Frente a los impostores, nada mejor que seguir el propio criterio, la propia experiencia, sin confiar ciegamente en que ese que exhibe petulantemente su título, cargo o profesión, necesariamente sea un experto profesional. Es útil analizar por sí mismo sobre si el trabajo que hacen es admisible y caso contrario, tener el coraje para rechazarlo y apuntarlo en la lista negra de personas poco interesantes y que jamás volverán a quitarte tiempo. Mejor equivocarse por sí mismo que persistir en el error provocado por el impostor.
Frente al impostor al que se le ha quitado la máscara, solo cabe alejarlo, borrarlo de la agenda de profesionales, o incluso denunciarlo por su incompetencia. En los tiempos actuales la incompetencia es una falta leve y con pocas consecuencias en quien disfruta y se aprovecha de su propia incompetencia; lejos quedan los tiempos del rey persa JERJES (519 a.C.-465 a.C.), quien mandó tender sobre el Helesponto un doble pontón formado con embarcaciones, para que pudiesen pasar sus tropas hacia Grecia, y como la tormenta lo destrozó, el rey mandó azotar el mar (por falta de respeto al rey) y decapitar a los ingenieros (por falta de profesionalidad).

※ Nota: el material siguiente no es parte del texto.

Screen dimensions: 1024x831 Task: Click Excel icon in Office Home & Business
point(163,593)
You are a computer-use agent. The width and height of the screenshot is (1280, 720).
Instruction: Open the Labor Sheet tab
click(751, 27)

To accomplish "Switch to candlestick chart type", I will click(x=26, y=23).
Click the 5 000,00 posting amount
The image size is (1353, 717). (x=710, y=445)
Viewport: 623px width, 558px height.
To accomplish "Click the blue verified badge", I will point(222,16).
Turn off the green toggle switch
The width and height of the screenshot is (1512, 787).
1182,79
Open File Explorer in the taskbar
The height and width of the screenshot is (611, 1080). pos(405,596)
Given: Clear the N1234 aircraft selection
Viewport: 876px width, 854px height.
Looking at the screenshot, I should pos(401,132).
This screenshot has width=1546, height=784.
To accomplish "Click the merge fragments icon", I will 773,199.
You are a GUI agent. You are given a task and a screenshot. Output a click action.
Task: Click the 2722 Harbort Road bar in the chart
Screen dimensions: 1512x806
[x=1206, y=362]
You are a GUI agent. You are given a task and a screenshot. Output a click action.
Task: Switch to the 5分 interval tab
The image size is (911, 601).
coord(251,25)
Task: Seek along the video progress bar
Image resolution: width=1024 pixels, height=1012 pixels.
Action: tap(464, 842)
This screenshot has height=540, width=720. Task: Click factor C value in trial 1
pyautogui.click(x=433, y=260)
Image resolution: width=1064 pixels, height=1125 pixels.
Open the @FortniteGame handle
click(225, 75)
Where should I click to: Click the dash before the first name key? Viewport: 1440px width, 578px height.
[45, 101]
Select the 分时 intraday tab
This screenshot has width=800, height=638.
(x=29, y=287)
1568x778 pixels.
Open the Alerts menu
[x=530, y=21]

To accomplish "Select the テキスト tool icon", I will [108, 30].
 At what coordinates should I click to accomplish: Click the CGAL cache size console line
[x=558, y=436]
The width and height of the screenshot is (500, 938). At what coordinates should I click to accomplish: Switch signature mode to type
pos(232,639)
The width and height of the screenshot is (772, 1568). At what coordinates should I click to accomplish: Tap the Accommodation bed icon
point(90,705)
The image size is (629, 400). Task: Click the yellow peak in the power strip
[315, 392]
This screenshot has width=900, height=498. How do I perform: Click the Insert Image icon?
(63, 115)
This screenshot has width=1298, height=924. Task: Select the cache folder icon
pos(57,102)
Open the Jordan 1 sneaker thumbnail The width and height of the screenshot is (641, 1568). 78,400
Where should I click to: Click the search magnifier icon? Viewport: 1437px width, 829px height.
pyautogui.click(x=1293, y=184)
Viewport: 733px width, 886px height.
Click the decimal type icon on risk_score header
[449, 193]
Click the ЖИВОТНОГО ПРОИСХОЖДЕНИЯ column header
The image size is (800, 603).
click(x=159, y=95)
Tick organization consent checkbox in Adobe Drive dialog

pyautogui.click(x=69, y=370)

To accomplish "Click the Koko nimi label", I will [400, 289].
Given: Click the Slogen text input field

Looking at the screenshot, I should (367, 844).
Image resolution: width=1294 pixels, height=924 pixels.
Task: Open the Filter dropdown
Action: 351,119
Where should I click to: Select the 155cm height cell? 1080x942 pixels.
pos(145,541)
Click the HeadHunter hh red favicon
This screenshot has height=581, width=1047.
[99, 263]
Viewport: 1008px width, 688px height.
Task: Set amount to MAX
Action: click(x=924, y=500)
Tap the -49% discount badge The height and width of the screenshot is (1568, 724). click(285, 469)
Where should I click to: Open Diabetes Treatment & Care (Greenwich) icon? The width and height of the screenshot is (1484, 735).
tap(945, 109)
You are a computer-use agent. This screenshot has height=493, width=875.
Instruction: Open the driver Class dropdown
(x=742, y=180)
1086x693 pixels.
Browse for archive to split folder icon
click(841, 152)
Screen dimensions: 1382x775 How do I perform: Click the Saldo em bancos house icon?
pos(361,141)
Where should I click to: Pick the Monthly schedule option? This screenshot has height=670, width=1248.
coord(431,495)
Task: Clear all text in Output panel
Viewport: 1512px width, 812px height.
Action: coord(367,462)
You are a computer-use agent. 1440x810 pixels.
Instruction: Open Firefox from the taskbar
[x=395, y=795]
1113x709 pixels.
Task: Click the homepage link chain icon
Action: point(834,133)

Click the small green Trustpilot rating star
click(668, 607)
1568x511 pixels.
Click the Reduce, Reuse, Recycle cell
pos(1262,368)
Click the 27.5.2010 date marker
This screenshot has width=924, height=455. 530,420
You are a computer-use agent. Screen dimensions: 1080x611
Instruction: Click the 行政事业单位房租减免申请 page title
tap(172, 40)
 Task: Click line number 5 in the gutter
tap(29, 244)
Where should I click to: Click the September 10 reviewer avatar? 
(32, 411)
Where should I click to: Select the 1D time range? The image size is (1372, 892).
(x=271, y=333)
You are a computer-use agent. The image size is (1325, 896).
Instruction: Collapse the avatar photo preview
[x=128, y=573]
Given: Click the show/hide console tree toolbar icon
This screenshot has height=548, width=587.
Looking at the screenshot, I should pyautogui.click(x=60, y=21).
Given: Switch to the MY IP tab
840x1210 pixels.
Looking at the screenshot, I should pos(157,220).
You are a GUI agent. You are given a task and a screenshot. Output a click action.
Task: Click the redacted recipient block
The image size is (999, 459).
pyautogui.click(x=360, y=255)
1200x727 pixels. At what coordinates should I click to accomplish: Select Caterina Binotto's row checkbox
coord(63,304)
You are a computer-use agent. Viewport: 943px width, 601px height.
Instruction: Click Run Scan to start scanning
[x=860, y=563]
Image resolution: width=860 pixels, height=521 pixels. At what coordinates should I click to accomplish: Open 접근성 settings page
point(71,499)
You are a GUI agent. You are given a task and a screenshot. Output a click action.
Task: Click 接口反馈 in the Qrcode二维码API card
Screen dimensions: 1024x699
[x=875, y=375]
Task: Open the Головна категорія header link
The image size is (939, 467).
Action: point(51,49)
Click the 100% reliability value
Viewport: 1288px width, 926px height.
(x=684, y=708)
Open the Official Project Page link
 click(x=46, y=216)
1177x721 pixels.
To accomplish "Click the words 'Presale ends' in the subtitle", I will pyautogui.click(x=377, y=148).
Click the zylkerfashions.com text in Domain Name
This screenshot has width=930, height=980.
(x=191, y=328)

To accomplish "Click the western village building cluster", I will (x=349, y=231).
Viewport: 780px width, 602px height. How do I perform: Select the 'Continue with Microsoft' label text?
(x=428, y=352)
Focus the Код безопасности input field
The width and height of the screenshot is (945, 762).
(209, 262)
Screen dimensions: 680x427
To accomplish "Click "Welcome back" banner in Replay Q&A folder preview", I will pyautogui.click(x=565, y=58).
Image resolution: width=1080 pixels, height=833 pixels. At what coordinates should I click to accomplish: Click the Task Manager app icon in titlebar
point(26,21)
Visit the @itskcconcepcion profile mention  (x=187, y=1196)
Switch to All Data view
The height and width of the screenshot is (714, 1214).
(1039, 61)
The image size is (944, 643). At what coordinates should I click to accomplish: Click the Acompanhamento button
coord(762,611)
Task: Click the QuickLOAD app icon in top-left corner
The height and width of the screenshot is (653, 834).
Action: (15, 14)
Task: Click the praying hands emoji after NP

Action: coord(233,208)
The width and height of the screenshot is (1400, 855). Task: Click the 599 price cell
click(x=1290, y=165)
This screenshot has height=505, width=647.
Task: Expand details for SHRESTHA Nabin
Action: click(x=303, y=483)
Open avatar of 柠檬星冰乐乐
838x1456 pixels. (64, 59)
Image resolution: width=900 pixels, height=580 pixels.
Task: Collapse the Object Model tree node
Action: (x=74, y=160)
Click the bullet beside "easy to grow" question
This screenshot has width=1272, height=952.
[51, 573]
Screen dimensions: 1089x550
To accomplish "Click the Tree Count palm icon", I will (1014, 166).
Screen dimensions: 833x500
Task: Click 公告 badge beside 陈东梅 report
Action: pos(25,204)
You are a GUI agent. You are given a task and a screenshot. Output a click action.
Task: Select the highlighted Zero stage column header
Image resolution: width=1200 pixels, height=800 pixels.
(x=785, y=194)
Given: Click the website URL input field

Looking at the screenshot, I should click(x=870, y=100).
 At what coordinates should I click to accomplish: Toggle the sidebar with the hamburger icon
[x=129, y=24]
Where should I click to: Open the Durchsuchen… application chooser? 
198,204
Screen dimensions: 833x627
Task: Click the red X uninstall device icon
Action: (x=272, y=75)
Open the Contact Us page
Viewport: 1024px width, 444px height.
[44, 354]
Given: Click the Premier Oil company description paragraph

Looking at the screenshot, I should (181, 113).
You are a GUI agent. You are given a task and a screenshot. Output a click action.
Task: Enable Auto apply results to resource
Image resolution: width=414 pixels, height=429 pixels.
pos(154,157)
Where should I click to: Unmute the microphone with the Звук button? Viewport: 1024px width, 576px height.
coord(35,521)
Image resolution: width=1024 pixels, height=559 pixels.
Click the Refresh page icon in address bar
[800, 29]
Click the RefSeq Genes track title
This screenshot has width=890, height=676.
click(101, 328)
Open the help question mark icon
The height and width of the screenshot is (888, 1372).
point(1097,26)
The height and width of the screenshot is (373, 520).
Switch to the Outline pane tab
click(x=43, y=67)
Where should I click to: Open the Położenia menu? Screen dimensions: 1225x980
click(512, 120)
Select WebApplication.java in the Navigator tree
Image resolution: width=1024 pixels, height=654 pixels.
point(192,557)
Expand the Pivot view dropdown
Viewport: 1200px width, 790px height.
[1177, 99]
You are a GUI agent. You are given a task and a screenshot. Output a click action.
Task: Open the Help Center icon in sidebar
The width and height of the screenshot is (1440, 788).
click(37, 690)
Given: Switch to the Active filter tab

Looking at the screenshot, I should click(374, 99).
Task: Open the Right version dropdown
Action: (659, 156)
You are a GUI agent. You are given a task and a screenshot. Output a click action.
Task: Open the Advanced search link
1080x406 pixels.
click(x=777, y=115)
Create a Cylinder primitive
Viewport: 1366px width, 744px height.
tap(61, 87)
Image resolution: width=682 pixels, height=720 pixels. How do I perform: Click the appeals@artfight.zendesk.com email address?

Eso sí, hay que diferenciar la “incompetencia” del “síndrome del impostor”. La incompetencia es el valor de la conducta que no se ajusta al estándar socialmente exigible. La fuente de la incompetencia es la propia conducta torpe que nace de la imprudencia y sobrevaloración (te ven como un fraude, porque posiblemente lo seas). El “síndrome del impostor” es un sentimiento de quien cree que no merece el valor que le atribuye la sociedad o la opinión ajena, pero realmente no es tal impostor. La fuente del síndrome del impostor es la propia reflexión interna, desde la prudencia y la modestia (el afectado se siente un fraude, aunque realmente no lo sea).
En definitiva, que ni es oro todo lo que reluce, ni «profesional» el que se anuncia así.